■ What this task involves:
Please copy the stretch of the listing from the line containing "Image resolution: width=640" through the line containing "(173, 190).", leaving out the pictures.

┌─ Dataset entries

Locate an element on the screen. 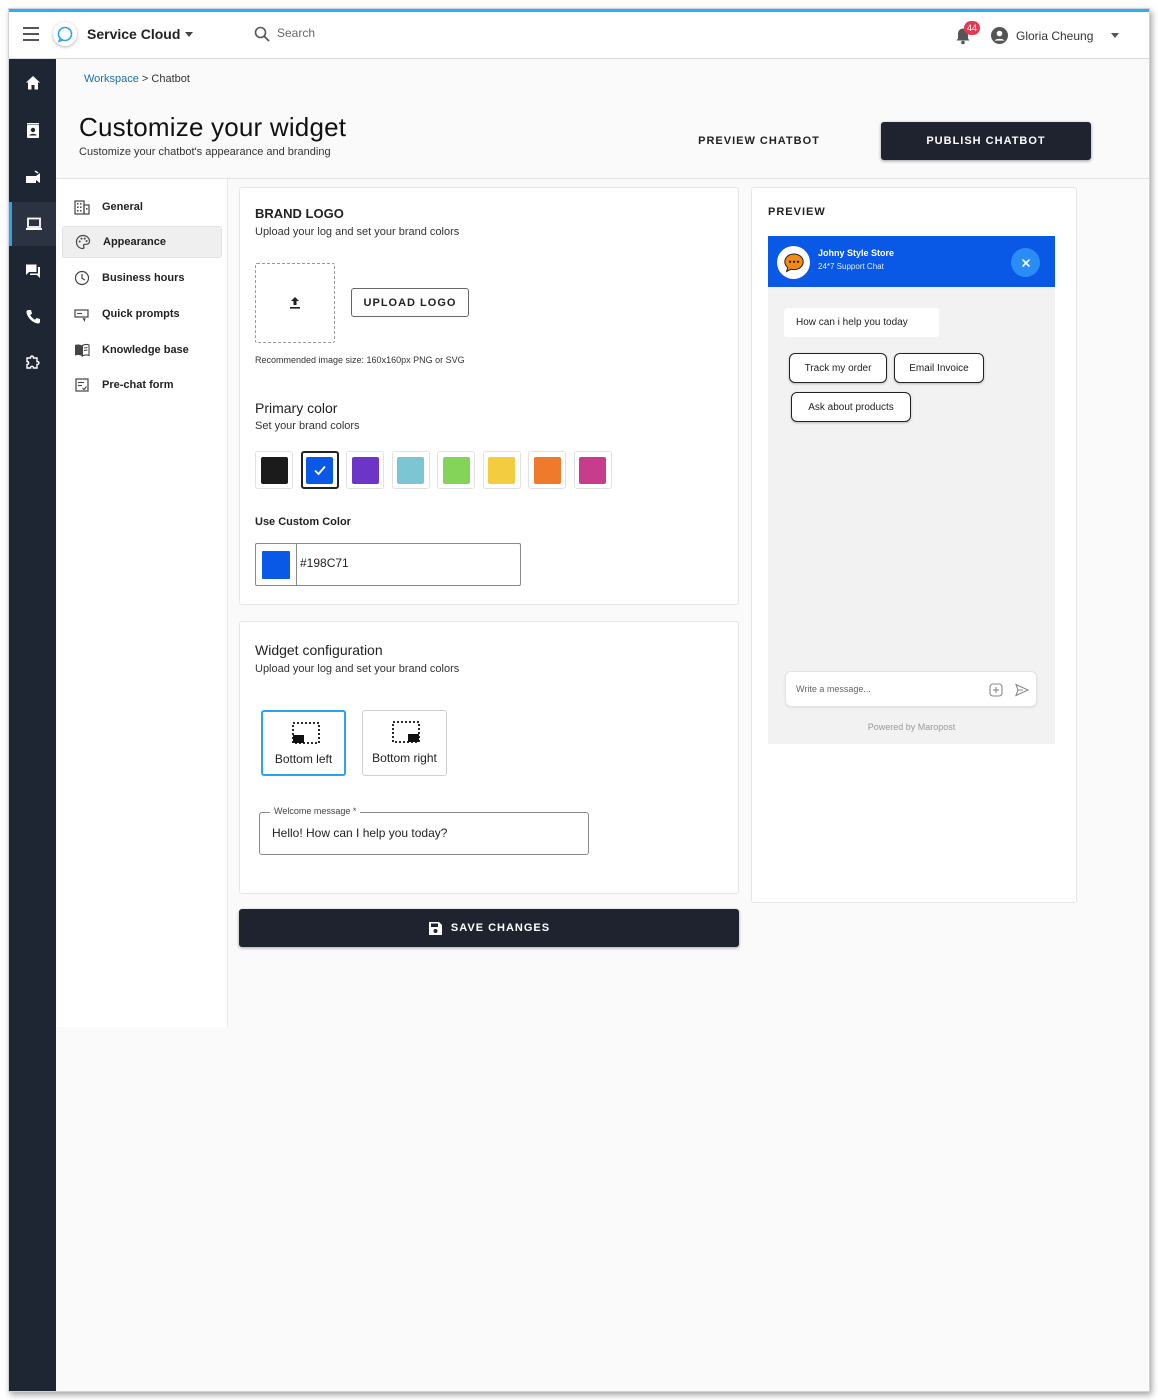 The image size is (1158, 1400). upload-logo-button: UPLOAD LOGO is located at coordinates (410, 302).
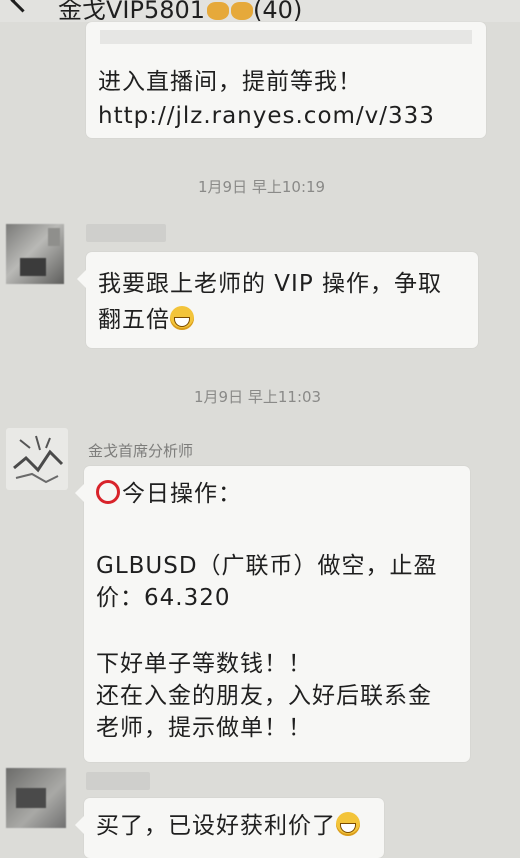 This screenshot has width=520, height=858. What do you see at coordinates (230, 82) in the screenshot?
I see `message-text: 进入直播间，提前等我！` at bounding box center [230, 82].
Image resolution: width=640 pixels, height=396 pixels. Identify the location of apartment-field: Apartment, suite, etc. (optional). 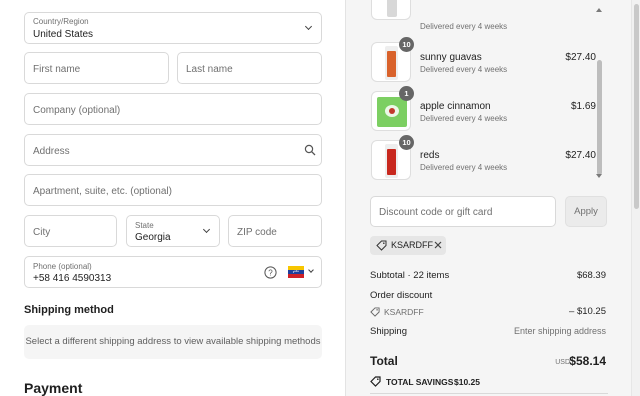
(173, 190).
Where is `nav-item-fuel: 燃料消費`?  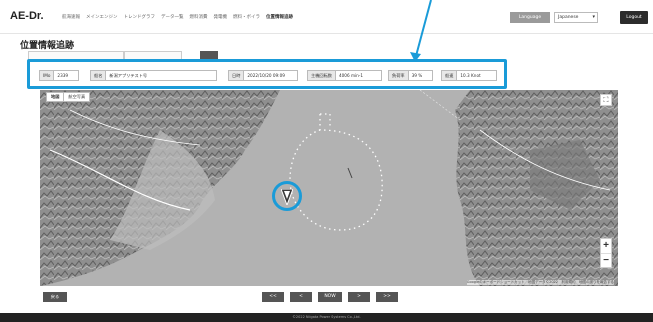 nav-item-fuel: 燃料消費 is located at coordinates (199, 17).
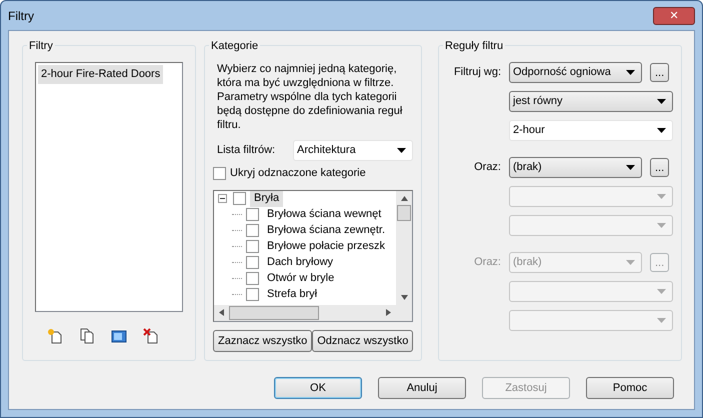 This screenshot has height=418, width=703. Describe the element at coordinates (234, 46) in the screenshot. I see `group-title: Kategorie` at that location.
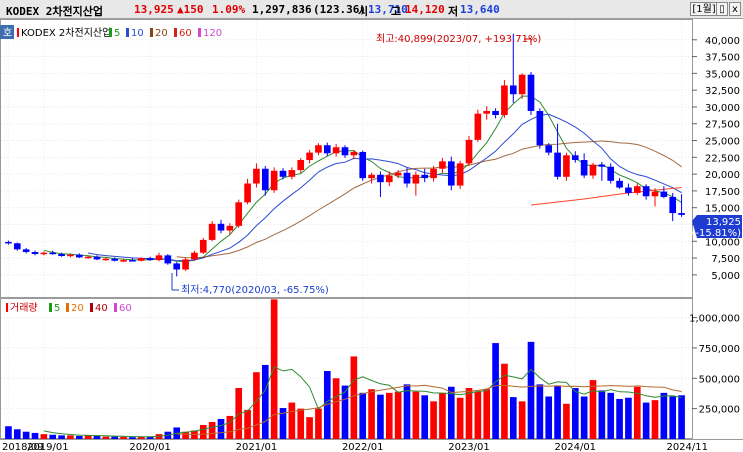  I want to click on current-price-tag-percent: (-15.81%), so click(716, 234).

└─

■ Answer section:
Image resolution: width=640 pixels, height=396 pixels. Identify the location of apartment-field: Apartment, suite, etc. (optional). 
(173, 190).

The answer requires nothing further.